Bisnis.com, JAKARTA— Rupiah pagi ini sempat melesat menembus level Rp14.100/US$. Penguatan tajam rupiah dipicu oleh aliran modal asing yang diperkuat oleh antisipasi kenaikan daya beli konsumen Indonesia.
Josua Pardede, Ekonom dari PT Bank Permata Tbk (BNLI), mengatakan rupiah dan mata uang ekonomi berkembang lain menguat tajam akibat sentimen dari Amerika Serikat.
Pasar dalam beberapa hari terakhir semakin yakin The Fed baru akan menaikkan suku bunga acuan pada 2016, setelah data penyerapan tenaga kerja dan kinerja industri jasa yang memburuk.

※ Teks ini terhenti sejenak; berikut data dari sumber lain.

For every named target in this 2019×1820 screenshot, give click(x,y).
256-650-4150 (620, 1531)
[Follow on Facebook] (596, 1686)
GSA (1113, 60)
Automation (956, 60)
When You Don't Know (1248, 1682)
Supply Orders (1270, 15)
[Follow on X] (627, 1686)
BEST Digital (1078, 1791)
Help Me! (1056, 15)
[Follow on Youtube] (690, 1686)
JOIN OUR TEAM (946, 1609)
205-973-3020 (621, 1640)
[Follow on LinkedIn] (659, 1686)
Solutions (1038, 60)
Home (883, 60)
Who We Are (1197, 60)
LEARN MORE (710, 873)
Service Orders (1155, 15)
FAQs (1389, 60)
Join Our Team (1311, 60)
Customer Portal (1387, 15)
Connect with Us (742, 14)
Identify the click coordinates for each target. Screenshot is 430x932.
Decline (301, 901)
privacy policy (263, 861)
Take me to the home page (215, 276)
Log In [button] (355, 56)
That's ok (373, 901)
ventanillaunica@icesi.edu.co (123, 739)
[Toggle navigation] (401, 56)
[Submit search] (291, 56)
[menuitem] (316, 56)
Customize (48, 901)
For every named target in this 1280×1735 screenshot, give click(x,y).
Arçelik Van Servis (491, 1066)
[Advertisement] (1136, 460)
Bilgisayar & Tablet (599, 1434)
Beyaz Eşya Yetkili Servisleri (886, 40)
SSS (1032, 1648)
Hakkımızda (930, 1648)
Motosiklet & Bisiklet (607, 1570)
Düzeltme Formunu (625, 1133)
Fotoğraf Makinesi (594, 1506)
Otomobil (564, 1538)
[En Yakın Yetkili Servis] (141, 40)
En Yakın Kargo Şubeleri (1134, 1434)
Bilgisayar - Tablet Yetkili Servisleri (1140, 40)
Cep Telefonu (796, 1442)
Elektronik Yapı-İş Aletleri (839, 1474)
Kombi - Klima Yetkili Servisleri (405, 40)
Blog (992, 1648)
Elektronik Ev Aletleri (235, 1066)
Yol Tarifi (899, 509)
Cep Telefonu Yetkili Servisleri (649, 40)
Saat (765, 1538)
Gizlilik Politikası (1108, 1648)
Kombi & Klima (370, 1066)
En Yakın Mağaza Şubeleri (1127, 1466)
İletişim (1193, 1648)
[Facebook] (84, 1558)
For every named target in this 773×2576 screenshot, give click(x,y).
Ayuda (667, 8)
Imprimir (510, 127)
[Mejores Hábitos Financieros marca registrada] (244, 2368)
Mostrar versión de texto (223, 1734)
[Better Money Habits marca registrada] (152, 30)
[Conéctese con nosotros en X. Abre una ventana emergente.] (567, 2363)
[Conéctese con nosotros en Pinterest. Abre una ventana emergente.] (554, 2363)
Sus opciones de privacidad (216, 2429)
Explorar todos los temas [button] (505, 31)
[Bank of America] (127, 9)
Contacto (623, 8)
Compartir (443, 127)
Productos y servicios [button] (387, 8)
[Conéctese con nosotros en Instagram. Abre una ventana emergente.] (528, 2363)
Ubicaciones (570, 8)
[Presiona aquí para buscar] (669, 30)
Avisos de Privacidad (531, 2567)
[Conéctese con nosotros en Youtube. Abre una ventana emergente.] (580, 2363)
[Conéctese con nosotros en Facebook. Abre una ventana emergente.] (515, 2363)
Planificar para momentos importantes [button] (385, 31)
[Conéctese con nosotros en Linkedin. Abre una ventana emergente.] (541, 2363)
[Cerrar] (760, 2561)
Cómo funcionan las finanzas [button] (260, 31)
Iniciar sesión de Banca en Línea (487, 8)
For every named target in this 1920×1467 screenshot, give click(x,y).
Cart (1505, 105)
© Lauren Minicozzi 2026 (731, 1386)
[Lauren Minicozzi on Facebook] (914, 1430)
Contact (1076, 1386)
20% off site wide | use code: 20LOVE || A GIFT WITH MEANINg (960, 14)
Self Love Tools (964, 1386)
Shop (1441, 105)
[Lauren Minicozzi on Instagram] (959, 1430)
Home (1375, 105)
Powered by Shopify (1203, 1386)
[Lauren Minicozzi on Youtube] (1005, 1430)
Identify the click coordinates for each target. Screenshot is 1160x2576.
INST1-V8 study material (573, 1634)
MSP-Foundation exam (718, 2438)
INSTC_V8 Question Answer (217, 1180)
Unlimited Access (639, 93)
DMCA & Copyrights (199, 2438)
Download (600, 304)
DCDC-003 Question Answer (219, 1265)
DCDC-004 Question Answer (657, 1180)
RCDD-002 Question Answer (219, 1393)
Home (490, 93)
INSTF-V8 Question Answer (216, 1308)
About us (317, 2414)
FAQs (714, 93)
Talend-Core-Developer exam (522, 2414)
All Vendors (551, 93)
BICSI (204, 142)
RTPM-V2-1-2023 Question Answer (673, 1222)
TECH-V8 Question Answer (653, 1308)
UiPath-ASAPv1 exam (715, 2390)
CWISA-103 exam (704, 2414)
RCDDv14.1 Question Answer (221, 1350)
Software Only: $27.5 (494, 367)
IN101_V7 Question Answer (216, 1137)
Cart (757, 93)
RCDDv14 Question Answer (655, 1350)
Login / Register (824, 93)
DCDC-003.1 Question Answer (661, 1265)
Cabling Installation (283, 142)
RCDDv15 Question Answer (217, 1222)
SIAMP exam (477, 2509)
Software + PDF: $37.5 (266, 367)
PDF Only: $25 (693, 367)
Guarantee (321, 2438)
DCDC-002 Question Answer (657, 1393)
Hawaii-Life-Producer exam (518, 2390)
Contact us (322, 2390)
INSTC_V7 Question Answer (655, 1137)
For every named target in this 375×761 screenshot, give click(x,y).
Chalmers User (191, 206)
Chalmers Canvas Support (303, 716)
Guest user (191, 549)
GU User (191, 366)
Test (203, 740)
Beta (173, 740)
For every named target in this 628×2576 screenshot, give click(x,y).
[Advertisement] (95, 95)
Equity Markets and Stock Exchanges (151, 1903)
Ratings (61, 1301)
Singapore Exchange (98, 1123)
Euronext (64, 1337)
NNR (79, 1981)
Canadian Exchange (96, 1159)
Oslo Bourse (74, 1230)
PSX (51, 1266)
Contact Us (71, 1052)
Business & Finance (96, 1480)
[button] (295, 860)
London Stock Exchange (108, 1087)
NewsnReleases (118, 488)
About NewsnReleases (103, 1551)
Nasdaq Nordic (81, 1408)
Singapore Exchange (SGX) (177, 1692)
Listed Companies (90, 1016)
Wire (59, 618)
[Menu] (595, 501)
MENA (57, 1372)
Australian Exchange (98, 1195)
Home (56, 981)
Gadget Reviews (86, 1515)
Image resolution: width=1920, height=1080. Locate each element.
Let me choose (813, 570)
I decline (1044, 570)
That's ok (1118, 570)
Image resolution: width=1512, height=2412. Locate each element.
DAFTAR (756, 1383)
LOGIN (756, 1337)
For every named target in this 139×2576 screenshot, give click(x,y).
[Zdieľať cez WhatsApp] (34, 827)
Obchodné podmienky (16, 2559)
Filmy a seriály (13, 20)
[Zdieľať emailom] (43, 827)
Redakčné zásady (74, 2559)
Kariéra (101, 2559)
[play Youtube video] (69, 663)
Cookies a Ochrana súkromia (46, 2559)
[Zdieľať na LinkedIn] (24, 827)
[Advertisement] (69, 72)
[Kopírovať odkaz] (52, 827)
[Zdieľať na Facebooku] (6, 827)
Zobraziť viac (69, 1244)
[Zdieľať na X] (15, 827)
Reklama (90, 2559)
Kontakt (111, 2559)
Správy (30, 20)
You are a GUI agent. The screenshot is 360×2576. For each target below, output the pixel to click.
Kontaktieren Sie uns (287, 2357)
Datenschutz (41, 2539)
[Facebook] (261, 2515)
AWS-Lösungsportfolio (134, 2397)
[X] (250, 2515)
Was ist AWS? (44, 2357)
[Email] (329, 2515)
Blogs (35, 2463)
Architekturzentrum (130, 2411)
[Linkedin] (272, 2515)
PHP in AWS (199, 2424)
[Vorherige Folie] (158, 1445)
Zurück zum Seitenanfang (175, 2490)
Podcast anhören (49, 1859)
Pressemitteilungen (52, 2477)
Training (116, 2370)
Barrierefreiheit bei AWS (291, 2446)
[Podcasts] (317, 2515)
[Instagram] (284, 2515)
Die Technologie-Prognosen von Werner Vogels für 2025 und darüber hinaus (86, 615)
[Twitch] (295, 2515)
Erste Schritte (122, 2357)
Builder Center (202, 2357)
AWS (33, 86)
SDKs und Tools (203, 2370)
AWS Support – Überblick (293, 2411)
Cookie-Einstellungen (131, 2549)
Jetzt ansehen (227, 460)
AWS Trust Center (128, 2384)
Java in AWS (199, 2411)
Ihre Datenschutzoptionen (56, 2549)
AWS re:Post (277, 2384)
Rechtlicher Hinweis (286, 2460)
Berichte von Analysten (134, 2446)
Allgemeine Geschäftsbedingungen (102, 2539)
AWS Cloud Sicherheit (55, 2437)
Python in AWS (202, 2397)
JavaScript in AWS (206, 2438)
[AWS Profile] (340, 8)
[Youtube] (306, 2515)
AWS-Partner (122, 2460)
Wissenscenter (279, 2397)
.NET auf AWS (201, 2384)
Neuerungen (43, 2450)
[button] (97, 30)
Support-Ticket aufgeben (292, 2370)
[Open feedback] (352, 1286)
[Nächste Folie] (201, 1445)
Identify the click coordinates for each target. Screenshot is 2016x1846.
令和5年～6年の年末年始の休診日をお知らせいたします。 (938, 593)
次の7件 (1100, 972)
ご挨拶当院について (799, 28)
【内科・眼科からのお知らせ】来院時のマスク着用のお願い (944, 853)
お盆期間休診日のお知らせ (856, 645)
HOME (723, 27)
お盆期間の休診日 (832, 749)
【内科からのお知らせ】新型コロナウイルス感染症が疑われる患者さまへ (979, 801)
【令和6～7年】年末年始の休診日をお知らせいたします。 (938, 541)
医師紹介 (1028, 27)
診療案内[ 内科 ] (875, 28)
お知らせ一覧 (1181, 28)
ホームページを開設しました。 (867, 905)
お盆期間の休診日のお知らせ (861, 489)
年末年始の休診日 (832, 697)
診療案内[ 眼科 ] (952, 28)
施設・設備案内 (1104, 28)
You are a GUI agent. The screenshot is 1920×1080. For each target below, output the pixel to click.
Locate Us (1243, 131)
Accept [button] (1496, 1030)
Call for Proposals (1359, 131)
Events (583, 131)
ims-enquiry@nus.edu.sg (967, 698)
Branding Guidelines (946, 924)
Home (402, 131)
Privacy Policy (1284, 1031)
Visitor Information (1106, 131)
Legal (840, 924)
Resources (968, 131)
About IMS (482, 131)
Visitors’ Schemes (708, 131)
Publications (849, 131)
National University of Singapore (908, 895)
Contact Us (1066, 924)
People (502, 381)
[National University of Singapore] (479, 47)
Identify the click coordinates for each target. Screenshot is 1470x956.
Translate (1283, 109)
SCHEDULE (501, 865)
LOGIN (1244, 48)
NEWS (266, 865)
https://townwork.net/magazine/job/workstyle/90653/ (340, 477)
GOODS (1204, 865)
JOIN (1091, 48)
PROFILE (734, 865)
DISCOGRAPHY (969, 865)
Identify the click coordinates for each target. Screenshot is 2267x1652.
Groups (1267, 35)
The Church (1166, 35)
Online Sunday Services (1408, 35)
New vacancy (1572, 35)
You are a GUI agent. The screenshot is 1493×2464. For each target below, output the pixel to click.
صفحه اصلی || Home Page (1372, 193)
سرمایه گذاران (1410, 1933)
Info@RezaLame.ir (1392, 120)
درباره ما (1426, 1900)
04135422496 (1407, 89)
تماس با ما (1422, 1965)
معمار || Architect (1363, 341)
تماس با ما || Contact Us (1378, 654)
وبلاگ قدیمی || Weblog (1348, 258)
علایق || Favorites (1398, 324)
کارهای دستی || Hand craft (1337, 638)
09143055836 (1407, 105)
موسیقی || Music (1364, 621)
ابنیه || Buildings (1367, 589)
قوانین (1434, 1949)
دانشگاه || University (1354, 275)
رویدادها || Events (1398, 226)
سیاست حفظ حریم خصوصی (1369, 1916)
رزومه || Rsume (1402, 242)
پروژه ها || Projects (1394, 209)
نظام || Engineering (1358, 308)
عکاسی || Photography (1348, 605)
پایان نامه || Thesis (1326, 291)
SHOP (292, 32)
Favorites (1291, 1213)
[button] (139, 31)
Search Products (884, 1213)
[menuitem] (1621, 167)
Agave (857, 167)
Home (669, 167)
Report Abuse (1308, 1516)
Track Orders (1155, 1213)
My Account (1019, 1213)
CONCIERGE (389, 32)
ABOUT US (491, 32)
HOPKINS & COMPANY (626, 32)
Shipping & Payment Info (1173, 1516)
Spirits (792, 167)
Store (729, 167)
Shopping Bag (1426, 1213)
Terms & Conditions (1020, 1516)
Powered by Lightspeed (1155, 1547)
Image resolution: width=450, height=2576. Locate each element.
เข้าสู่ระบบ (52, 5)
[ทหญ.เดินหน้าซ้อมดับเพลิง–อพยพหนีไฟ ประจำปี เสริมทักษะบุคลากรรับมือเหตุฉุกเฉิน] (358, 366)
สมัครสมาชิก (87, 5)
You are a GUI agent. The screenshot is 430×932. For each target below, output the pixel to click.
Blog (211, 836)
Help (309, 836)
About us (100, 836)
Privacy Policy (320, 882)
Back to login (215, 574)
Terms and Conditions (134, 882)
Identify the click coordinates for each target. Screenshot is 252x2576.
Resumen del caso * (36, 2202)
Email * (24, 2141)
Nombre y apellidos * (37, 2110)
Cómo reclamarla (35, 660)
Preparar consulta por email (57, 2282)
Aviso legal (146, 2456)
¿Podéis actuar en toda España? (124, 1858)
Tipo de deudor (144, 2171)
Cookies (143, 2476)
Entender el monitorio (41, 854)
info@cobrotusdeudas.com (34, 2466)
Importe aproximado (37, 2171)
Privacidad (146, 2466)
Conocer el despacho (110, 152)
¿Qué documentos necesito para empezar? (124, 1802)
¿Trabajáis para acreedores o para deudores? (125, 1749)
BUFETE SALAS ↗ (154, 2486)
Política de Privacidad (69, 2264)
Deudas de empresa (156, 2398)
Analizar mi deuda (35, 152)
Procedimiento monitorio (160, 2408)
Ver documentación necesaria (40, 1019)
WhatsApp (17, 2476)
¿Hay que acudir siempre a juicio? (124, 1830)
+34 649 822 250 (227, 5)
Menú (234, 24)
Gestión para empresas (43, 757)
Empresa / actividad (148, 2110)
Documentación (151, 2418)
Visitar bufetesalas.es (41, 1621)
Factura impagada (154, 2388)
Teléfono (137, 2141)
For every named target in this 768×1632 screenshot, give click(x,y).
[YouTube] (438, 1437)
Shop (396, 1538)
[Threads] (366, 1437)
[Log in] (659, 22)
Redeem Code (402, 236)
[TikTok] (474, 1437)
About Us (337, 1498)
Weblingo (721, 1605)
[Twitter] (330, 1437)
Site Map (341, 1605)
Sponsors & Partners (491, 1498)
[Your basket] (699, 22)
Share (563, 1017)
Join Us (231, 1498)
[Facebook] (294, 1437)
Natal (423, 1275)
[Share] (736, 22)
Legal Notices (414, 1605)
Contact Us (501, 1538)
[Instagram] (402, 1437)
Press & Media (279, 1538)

Keyakinan tersebut membangkitkan kepercayaan diri investor untuk masuk ke pasar yang dinilai lebih berisiko, termasuk Indonesia.
“Bukan hanya rupiah, semua di Asia dan emerging market. Apalagi data partisipasi tenaga kerja yang ada di level 10 tahun terendah,” kata Josua.
Namun, Josua menjelaskan penguatan rupiah lebih tajam karena kombinasi ekspektasi investor atas dampak kebijakan Bank Indonesia dan pemulihan daya beli masyarakat.
“Kalau di lihat, dari BI lebih efektif dibandingkan pemerintah. BI bilang baru Oktober, arahnya menarik devisa. Selama ini yang suplai dolar kan cuma BI,” katanya.
Pasar juga mengantisipasi tingkat konsumsi domestik membaik signifikan dalam waktu dekat karena kenaikan belanja pemerintah, inflasi tahunan yang diperkirakan merosot tajam pada Novemver, dan kebijakan jilid III pemerintah terutama rencana penurunan harga BBM.
“Paket kebijakan fiskal katanya lebih menyasar ke private spending. Kalau BBM dipangkas semestinya private consumption semakin meningkat artinya pertumbuhan ekonomi tahun depan bisa lebih baik lagi,” kata Josua.